Goal –
Duplicate the data between the line containing "Given: Select the office xp key.txt file" and the line containing "I will 125,754.", inclusive.

- - - - -

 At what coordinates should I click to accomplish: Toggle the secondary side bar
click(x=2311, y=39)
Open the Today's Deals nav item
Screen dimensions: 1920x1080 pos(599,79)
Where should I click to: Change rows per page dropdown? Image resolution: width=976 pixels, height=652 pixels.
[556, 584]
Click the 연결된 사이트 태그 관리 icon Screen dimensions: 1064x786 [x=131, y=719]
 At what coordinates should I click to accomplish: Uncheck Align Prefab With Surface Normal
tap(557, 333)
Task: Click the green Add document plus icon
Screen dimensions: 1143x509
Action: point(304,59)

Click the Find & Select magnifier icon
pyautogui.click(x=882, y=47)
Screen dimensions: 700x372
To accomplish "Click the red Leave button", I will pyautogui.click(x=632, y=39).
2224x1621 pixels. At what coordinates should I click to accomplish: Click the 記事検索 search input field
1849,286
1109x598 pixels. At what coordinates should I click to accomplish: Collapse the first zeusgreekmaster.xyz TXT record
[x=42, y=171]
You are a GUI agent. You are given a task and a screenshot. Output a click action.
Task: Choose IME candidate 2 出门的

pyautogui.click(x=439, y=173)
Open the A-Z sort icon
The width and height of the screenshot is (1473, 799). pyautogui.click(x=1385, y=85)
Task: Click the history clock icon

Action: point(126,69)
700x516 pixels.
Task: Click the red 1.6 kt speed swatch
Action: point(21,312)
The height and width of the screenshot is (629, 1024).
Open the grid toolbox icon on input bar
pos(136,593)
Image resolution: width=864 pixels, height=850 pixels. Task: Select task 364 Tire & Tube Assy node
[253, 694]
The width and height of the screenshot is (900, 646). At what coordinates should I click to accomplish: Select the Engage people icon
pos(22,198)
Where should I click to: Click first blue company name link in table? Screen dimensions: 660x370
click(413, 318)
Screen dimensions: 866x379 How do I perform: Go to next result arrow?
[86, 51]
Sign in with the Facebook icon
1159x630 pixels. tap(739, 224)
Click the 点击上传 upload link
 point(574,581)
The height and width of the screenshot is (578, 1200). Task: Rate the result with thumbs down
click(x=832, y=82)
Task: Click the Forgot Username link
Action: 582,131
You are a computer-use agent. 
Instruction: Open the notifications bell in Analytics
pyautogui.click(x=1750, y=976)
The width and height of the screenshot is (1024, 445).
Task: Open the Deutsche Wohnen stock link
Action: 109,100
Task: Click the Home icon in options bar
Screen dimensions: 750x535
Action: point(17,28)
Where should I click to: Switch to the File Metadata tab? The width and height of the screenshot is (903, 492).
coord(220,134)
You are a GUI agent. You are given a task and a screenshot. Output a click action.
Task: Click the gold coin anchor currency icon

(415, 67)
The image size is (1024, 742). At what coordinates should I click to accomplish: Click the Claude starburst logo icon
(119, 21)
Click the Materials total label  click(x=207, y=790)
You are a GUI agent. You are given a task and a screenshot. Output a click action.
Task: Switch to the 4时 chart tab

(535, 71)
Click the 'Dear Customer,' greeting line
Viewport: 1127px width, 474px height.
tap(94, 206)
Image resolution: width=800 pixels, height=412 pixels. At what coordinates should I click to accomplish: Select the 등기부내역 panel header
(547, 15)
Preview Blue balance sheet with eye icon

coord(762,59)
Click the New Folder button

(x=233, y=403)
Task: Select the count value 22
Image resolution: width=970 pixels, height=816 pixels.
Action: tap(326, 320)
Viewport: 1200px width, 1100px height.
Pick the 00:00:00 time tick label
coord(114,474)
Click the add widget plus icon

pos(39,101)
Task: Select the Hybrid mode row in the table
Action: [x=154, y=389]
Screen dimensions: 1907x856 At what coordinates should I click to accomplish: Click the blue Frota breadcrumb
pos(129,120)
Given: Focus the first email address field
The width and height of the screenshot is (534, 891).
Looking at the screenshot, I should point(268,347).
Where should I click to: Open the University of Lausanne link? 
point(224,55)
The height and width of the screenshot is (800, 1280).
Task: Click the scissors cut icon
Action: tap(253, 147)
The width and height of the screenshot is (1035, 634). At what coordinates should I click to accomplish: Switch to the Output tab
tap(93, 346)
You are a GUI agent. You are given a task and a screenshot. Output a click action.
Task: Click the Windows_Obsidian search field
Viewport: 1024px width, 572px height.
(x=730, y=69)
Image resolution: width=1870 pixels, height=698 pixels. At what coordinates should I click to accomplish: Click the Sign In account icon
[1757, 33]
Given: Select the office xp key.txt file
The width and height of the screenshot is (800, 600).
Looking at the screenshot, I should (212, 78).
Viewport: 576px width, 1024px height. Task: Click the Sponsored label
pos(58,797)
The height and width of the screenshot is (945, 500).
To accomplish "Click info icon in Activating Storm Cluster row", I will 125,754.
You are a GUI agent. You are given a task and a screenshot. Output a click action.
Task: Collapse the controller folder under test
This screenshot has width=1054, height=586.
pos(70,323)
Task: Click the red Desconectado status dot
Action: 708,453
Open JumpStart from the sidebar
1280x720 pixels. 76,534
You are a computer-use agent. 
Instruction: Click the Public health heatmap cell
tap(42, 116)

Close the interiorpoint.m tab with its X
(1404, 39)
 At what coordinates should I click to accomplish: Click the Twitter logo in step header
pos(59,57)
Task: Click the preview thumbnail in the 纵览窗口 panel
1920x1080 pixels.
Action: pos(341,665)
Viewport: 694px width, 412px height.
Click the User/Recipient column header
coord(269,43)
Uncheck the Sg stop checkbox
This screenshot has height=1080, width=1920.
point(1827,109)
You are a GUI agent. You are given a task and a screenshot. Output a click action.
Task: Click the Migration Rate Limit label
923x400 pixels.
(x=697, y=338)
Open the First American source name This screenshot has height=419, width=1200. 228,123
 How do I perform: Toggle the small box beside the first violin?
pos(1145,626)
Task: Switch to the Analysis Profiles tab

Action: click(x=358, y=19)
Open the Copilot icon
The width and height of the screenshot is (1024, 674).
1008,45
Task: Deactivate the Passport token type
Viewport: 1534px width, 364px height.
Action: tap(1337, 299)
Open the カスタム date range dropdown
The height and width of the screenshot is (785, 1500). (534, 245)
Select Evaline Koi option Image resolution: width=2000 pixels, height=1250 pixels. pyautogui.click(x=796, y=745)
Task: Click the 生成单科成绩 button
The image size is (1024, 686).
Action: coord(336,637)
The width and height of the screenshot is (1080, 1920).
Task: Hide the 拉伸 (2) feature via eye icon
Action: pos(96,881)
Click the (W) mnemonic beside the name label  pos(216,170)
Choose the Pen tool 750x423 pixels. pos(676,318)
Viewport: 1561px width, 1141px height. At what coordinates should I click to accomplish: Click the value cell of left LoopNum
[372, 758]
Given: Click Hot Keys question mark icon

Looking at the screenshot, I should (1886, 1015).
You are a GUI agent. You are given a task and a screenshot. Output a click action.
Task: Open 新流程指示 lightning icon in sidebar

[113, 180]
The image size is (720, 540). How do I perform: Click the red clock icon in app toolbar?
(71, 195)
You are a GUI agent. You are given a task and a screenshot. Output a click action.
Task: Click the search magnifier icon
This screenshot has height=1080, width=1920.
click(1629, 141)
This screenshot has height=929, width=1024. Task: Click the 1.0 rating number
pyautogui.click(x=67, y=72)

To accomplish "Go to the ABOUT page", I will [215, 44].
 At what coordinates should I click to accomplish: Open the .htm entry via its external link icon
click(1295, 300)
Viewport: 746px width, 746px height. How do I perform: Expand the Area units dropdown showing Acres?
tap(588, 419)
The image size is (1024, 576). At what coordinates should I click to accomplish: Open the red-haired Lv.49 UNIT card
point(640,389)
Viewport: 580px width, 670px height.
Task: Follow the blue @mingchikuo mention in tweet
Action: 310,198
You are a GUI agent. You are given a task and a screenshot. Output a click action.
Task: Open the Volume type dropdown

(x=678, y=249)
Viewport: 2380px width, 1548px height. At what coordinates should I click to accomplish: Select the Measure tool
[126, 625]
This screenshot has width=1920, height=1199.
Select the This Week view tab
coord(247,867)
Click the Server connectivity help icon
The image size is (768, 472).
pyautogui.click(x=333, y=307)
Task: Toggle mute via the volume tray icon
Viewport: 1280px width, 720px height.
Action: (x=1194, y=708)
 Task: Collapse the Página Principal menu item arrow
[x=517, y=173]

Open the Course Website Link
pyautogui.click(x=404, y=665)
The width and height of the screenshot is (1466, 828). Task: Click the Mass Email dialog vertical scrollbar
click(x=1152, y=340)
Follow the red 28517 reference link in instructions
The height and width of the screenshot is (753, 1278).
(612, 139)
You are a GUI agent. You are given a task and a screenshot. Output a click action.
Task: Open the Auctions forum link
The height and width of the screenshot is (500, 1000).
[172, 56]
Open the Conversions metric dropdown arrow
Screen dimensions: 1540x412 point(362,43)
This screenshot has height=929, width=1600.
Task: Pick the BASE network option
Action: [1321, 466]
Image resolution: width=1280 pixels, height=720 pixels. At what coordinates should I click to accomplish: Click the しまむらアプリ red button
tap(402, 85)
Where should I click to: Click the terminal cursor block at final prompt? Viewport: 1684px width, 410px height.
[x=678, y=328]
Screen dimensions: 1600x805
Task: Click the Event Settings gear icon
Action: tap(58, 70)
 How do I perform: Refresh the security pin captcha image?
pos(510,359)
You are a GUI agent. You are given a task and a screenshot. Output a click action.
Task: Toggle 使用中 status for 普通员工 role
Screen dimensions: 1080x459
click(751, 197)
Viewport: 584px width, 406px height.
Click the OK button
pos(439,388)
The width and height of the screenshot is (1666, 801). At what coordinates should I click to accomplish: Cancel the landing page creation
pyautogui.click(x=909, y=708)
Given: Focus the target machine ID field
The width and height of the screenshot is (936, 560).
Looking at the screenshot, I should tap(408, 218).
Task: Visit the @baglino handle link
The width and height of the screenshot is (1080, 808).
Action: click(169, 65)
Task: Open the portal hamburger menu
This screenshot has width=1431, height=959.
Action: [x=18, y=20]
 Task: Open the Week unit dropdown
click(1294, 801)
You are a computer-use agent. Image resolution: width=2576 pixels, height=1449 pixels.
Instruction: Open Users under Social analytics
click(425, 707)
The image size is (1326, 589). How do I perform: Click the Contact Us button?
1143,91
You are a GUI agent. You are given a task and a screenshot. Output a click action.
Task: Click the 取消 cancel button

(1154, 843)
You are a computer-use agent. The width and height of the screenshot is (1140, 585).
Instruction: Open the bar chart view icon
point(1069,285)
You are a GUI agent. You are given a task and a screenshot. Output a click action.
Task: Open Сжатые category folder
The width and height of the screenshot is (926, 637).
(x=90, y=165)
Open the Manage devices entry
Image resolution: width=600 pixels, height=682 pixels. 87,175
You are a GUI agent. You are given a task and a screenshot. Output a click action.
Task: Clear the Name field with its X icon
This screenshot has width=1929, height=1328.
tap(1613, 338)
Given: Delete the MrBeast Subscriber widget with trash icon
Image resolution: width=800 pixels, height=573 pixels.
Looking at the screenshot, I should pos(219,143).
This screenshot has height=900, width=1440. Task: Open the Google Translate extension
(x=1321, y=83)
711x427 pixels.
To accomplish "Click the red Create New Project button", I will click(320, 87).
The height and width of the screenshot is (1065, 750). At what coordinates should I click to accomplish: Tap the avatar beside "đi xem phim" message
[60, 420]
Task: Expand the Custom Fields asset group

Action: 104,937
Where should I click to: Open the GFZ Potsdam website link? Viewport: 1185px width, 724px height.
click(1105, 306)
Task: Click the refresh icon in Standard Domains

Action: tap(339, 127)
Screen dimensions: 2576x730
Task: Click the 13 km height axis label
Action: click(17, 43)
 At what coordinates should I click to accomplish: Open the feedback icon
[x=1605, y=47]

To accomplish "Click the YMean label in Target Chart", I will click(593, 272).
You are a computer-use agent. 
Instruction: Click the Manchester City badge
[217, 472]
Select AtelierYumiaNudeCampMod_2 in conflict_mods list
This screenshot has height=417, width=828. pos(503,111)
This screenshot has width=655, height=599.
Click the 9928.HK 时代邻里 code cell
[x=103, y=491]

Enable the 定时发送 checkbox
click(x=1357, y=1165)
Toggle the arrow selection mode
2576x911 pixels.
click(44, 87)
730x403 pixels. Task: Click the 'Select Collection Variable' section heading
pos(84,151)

- - - - -

Exercise output –
Given: Select the office xp key.txt file
The width and height of the screenshot is (800, 600).
Looking at the screenshot, I should (212, 78).
Viewport: 576px width, 1024px height. Task: Click the Sponsored label
pos(58,797)
The height and width of the screenshot is (945, 500).
To accomplish "Click info icon in Activating Storm Cluster row", I will 125,754.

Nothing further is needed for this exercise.